The IVOA in 2007: Assessment and Future Roadmap

Roy Williams roy at cacr.caltech.edu
Mon Jun 18 09:45:47 PDT 2007


On behalf of the IVOA Technical Coordination Committee, we are pleased 
to release a report

"The IVOA in 2007: Assessment and Future Roadmap"

which is available at:
http://www.ivoa.net/internal/IVOA/TechnicalMilestones/IVOARoadMap-2007-final.pdf

This document summarizes many of the issues that were discussed before 
and during the recent Interop meeting in Beijing, as reproduced below. 
Each issue comes with one or more Recommendations intended to cement the 
strong IVOA collaboration, and it is hoped that the Working Groups and 
national-VO projects can help to maintain this unity.

The report also lists the roadmap for each Working Group, in terms of 
dates at which standards documents will reach the stages of Working 
Draft, Proposed Recommendation, Recommendation.

Your comments are welcome, either just to us, or to the 22 members of 
the TCG as listed on the report, which has the address tcg at ivoa.net.

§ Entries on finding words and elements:
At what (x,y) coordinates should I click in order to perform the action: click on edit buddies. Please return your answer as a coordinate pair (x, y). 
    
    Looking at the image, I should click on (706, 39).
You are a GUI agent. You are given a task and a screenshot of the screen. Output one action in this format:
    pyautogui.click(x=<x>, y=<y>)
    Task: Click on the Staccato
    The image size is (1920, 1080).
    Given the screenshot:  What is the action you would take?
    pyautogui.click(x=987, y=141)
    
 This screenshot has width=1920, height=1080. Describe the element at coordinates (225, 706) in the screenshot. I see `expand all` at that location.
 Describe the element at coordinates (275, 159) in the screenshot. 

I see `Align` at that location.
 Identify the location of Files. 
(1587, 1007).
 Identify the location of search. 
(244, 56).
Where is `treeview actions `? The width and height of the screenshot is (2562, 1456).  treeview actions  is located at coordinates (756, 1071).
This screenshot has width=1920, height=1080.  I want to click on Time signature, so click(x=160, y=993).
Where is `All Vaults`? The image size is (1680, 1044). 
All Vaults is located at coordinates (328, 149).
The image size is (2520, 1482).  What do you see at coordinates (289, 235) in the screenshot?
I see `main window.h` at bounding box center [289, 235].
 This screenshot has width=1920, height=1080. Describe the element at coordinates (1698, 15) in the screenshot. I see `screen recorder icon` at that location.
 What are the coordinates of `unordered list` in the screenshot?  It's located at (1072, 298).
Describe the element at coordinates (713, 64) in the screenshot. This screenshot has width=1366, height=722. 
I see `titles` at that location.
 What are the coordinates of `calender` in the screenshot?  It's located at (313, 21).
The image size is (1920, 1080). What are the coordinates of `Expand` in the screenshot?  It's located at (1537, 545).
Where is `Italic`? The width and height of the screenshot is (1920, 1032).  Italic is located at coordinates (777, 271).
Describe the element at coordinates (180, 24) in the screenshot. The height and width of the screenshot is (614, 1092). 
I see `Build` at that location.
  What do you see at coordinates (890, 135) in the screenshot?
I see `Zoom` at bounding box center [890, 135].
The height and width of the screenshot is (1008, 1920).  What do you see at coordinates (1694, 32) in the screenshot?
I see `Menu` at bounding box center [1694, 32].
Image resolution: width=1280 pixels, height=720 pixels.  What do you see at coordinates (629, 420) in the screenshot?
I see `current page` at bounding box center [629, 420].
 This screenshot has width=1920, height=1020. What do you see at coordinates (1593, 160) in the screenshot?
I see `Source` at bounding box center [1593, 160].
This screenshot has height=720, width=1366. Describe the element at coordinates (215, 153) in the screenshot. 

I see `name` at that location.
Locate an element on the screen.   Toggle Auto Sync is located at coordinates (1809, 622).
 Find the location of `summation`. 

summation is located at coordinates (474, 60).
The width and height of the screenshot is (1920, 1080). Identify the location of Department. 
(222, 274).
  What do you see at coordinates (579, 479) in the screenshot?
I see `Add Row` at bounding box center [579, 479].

§ Required work:
(A) According to the IVOA report announcement, in which city was the recent Interop meeting held?
(B) In the IVOA report announcement, extract the passage that begins at the words "The report also" and ends after the words "tcg at ivoa.net.".

§ Answers per task:
(A) Beijing

(B)
The report also lists the roadmap for each Working Group, in terms of 
dates at which standards documents will reach the stages of Working 
Draft, Proposed Recommendation, Recommendation.

Your comments are welcome, either just to us, or to the 22 members of 
the TCG as listed on the report, which has the address tcg at ivoa.net.